Application Number | 20090155100 12/093405 |
Document ID | / |
Family ID | 37663301 |
Filed Date | 2009-06-18 |
United States Patent
Application |
20090155100 |
Kind Code |
A1 |
Genster; Albert |
June 18, 2009 |
FLUID PUMP
Abstract
The invention relates to an electric fluid pump with a
semi-axial construction, in which a motor housing part (9),
situated at the pressure end, has a conduction device (42). The
conduction device (42) allows an almost completely irrotational
flow to be achieved so that the kinetic energy of the tangential
component of the flow velocity is converted into pressure energy
with negligible friction losses. This feature of the invention
increases the efficiency of the fluid pump. The dimensions of the
electric motor can therefore be reduced while maintaining the same
delivery quantity.
Inventors: |
Genster; Albert; (Neuss,
DE) |
Correspondence
Address: |
GRIFFIN & SZIPL, PC
SUITE PH-1, 2300 NINTH STREET, SOUTH
ARLINGTON
VA
22204
US
|
Assignee: |
PIERBURG GmbH
Neuss
DE
|
Family ID: |
37663301 |
Appl.
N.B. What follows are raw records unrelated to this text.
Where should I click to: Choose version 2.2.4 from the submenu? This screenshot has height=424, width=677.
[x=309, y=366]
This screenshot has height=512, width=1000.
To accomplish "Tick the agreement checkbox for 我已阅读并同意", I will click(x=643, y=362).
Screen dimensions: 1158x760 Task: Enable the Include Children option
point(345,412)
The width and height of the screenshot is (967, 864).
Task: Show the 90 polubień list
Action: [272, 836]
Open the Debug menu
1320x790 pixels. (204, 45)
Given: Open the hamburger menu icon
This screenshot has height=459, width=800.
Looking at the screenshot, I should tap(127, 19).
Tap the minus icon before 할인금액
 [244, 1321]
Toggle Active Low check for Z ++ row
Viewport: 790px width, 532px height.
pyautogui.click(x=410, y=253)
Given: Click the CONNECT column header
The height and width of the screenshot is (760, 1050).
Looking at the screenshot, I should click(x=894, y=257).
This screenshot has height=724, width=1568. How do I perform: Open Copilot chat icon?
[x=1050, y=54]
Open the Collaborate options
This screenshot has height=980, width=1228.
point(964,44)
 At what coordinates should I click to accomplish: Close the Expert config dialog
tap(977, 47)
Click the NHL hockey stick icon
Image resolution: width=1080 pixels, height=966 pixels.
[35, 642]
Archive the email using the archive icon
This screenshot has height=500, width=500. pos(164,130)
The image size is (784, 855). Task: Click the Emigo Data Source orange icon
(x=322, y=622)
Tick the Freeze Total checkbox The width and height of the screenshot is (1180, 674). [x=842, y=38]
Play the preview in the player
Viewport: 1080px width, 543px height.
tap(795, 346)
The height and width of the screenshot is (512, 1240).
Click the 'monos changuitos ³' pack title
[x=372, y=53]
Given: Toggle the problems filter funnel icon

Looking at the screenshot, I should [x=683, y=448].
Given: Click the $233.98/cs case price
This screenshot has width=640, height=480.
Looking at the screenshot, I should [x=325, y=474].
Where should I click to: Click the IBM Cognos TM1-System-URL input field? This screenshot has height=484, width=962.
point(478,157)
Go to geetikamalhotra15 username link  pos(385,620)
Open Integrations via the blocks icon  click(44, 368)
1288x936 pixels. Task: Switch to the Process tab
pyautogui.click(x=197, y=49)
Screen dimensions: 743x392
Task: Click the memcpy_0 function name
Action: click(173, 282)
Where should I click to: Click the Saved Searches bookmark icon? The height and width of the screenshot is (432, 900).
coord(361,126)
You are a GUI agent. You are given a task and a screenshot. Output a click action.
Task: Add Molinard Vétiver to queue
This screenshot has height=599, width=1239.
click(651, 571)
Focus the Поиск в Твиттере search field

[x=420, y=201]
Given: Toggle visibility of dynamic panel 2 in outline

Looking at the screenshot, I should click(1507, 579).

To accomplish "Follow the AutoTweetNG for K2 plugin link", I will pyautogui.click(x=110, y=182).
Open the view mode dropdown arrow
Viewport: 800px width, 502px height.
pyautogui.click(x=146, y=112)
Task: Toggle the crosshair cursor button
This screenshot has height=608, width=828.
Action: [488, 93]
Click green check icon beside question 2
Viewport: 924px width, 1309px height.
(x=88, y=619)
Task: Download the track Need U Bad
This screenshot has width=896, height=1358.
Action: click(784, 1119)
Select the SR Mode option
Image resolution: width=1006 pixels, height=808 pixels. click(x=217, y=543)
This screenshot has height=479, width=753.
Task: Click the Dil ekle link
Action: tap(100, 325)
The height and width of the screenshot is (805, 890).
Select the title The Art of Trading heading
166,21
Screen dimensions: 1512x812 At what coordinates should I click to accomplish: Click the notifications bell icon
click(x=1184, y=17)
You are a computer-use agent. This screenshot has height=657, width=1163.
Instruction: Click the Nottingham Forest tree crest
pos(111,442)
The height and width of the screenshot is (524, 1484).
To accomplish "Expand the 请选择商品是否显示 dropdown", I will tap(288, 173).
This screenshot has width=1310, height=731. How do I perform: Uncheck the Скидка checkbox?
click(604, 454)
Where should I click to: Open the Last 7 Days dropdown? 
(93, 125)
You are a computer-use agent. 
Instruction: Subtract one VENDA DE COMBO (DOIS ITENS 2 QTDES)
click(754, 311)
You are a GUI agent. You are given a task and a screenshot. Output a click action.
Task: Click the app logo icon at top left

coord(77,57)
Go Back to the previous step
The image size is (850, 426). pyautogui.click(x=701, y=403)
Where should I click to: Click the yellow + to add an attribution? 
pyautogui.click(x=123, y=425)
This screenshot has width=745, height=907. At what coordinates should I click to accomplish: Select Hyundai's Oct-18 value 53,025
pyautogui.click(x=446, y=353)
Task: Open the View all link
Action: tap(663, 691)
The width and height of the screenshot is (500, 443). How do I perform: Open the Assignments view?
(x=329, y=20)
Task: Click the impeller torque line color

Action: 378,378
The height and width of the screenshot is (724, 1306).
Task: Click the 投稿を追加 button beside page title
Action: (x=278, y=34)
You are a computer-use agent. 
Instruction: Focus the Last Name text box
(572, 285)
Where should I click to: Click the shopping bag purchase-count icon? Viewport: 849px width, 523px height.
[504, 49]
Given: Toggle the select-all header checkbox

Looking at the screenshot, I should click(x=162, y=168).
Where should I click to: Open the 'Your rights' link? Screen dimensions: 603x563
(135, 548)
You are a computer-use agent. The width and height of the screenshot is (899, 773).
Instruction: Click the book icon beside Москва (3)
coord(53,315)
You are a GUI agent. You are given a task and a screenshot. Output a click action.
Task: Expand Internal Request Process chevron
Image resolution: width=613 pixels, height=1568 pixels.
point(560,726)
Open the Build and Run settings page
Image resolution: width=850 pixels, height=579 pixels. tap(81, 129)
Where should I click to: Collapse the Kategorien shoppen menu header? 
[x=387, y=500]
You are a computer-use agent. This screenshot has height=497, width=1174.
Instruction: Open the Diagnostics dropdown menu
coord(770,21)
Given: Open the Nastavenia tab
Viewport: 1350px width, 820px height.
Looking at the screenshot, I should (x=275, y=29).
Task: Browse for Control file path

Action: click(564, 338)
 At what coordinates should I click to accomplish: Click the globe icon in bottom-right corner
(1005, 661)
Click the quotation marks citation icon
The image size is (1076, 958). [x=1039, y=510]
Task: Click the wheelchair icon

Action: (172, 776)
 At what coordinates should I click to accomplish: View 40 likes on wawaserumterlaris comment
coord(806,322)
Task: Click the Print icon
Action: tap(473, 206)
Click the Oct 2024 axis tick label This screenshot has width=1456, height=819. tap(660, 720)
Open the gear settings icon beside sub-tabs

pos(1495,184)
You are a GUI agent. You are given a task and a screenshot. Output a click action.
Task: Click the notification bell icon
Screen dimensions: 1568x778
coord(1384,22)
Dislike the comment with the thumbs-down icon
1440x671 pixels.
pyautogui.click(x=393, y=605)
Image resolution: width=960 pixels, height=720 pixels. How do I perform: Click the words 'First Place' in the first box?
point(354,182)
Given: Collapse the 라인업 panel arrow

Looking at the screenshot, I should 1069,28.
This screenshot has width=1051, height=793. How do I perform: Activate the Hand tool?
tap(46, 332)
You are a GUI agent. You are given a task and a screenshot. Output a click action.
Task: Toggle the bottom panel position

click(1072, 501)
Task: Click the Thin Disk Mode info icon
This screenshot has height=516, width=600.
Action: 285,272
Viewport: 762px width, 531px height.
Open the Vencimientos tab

No.: |
12/093405 |
Filed: |
October 10, 2006 |
PCT Filed: |
October 10, 2006 |
PCT NO: |
PCT/EP2006/009763 |
371 Date: |
May 12, 2008 |
Current U.S.
Class: |
417/410.1 |
Current CPC
Class: |
F04D 13/0626 20130101;
F04D 29/548 20130101; F04D 1/04 20130101 |
Class at
Publication: |
417/410.1 |
International
Class: |
F04B 35/04 20060101
F04B035/04 |
Foreign Application Data
Date |
Code |
Application Number |
Nov 10, 2005 |
DE |
10 2005 054.027.9 |
Claims
1. A fluid pump for internal combustion engines, comprising. an
electric motor having a rotor arranged in a motor housing and a
stator, wherein the rotor is arranged on a drive shaft at least in
a manner secured against rotation; an impeller fastened on the
drive shaft; at least one set of guide vanes arranged behind the
impeller in a flow direction of fluid to be conveyed; and a pump
housing enclosing the motor housing, the impeller and the guide
vanes, wherein a pressure port and an intake port are arranged at
opposite axial ends of the pump housing; wherein a pressure-side
motor housing part of the motor housing includes a conduction
device.
2. The fluid pump for internal combustion engines of claim 1,
wherein the conduction device is formed by recirculation vanes
manufactured integrally with the pressure-side motor housing part
and formed on the surface thereof.
3. The fluid pump for internal combustion engines of claim 1,
wherein the pressure-side motor housing part is tapered in the flow
direction and is enclosed by a correspondingly formed pressure-side
pump housing part.
4. The fluid pump for internal combustion engines of claim 1,
wherein the pressure-side pump-housing part is formed with grooves
into which radial ends of the recirculation vanes extend.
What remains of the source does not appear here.